DATASET RECORDS:
--- START ---
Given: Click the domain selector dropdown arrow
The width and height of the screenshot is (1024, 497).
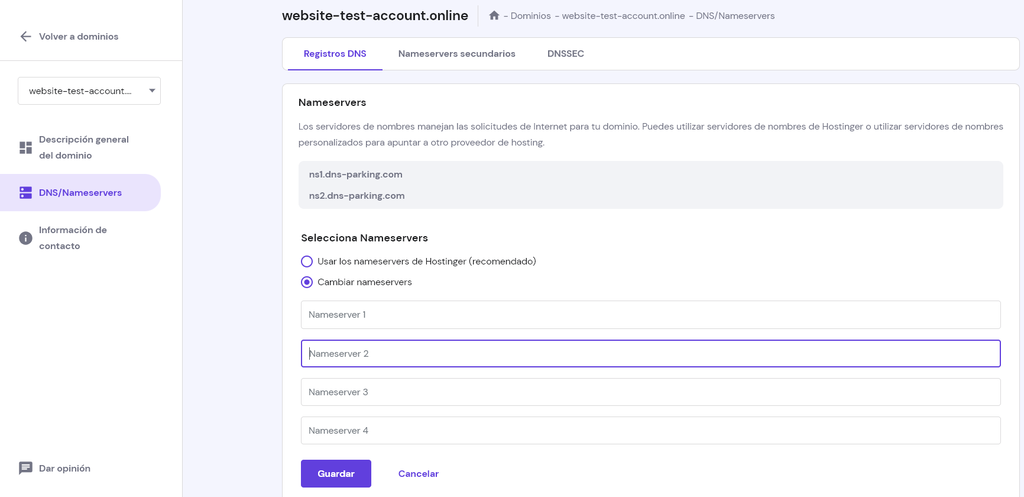Looking at the screenshot, I should (152, 91).
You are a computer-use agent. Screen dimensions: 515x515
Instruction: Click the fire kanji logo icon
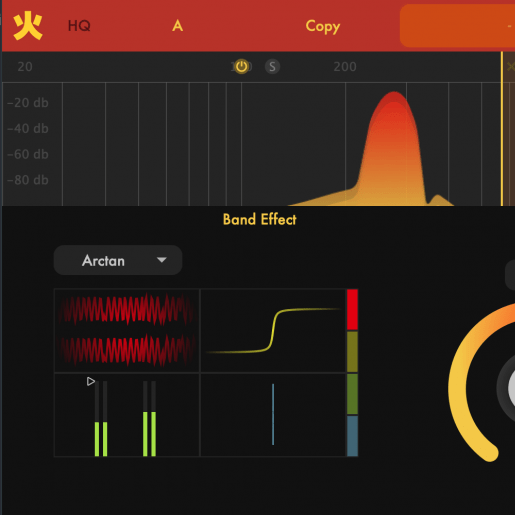(x=28, y=26)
--- END ---
DIRECTIONS: Report how many lines of the listing contain the word "Click". Give only the number.

RESULT BELOW: 2